Add quantizer support

The ArmnnQuantizer program loads a 32-bit floating-point network into Arm NN and converts the network into a quantized asymmetric 8-bit network or a quantized symmetric 16-bit network. A quantized network can reduce the computational and memory cost of executing neural networks.

The Arm NN Quantizer quantizes Arm NN networks to the following data types:

  • QAsymmS8
  • QsymmS16
  • QAsymmU8

To add a network layer to the quantizer:

  1. Declare and implement the Visit<LayerName>function() in the src/armnn/QuantizerVisitor.hpp and src/armnn/QuantizerVisitor.cpp descriptors. The quantizer uses the Visit<LayerName>function() to visit a layer while traversing the network graph during the quantization process. The following code shows the QuantizerVisitor.hpp declaration for an example SoftmaxLayer:
    // Softmax
    
        void VisitSoftmaxLayer(const IConnectableLayer* layer,
                               const SoftmaxDescriptor& softmaxDescriptor,
                               const char* name = nullptr) override;

    The following code shows the QuantizerVisitor.cpp for an example SoftmaxLayer:

    //Softmax
    void QuantizerVisitor::VisitSoftmaxLayer(const IConnectableLayer* layer, const char* name)

::::::::

Written task 1: In step 1 of the article on adding quantizer support, why must the Visit<LayerName>function() be declared and implemented for a new layer?

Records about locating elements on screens
::::::::

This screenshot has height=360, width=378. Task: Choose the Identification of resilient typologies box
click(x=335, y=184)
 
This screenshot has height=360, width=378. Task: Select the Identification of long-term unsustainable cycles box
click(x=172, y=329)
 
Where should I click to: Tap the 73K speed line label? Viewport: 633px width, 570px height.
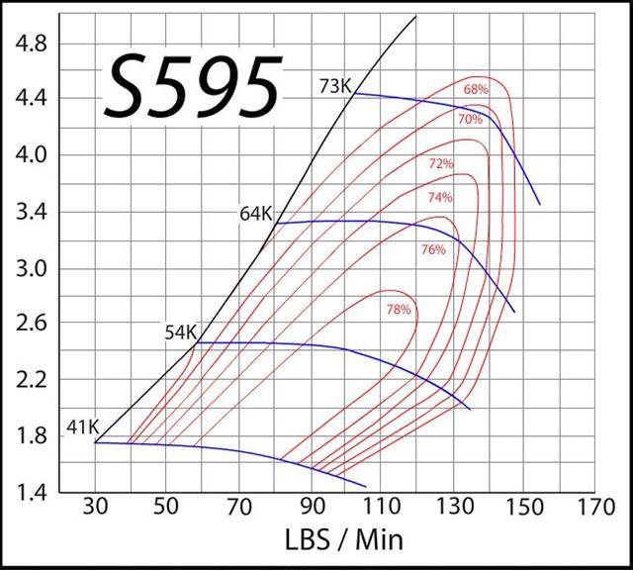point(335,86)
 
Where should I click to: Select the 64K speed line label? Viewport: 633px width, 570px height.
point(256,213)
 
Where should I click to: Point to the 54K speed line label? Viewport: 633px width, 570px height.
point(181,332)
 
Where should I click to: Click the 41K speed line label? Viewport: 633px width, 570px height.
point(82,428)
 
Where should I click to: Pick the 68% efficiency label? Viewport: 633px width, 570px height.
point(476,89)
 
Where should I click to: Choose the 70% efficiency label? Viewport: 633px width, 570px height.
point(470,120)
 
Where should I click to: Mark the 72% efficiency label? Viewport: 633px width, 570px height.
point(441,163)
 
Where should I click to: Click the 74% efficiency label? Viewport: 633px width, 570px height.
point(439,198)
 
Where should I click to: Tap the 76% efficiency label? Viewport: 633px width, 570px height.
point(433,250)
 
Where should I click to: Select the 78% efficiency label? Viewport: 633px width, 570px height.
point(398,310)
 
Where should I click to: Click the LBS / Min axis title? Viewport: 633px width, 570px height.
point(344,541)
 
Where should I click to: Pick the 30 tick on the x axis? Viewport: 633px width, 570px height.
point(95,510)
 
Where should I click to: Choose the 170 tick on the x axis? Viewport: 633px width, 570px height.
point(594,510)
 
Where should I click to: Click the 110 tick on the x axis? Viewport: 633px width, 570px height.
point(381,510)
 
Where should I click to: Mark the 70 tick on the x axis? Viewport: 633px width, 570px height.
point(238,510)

::::::::

Written task 2: Turn the lines of the records from the line with "This screenshot has height=360, width=378. Task: Select" up to and including the line with "point(433,250)" into a numbered list. Skip blank lines and leave out the pictures.

Full answer 1: The quantizer uses the Visit<LayerName>function() to visit that layer while it traverses the network graph during quantization. Without it, the quantizer has no way to visit the new layer.

Full answer 2:
1. This screenshot has height=360, width=378. Task: Select the Identification of long-term unsustainable cycles box
2. click(x=172, y=329)
3. Where should I click to: Tap the 73K speed line label? Viewport: 633px width, 570px height.
4. point(335,86)
5. Where should I click to: Select the 64K speed line label? Viewport: 633px width, 570px height.
6. point(256,213)
7. Where should I click to: Point to the 54K speed line label? Viewport: 633px width, 570px height.
8. point(181,332)
9. Where should I click to: Click the 41K speed line label? Viewport: 633px width, 570px height.
10. point(82,428)
11. Where should I click to: Pick the 68% efficiency label? Viewport: 633px width, 570px height.
12. point(476,89)
13. Where should I click to: Choose the 70% efficiency label? Viewport: 633px width, 570px height.
14. point(470,120)
15. Where should I click to: Mark the 72% efficiency label? Viewport: 633px width, 570px height.
16. point(441,163)
17. Where should I click to: Click the 74% efficiency label? Viewport: 633px width, 570px height.
18. point(439,198)
19. Where should I click to: Tap the 76% efficiency label? Viewport: 633px width, 570px height.
20. point(433,250)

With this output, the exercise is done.